Game Of Thrones: 10 Moments The Show Could Have Done Better
8. The Introduction Of The Thenns
What makes Game of Thrones great is that it refuses to present most of its characters as explicitly good or evil. While it is defined by epic scale conflict, no one side is the bad guy. This is what makes the world feel so real and compelling. Even a character as reprehensible as Ramsay Bolton is given relatable motivation. So you can imagine how disappointed one can be when it takes a group of characters and dumbs them down to Orc level wickedness. From the moment they are introduced, the Thenns are presented as comically evil. Their one defining characteristic is that they eat people; its all they ever talk about. But the Thenns are supposed to be one of the most civilized and cultured peoples north of the Wall. They actually have laws and lords. The Magnar is their leader, whom they willingly follow with absolute devotion. Their current leader is Styr, whom we meet in the fourth season.
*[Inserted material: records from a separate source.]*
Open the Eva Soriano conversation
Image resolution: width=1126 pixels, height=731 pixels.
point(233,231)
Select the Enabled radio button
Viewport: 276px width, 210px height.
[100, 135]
And in this scene, he and the Thenns are robbed of all this complexity and made to be generic bad guys. Everything about the introduction of the Thenns is wrong. Had the show actually presented them as they should, the scene would have remained faithful to the source while retaining its moral complexity. It is truly strange that the showrunners, the very people who love the material for being above such simple depictions of evil, would make this adaptation choice.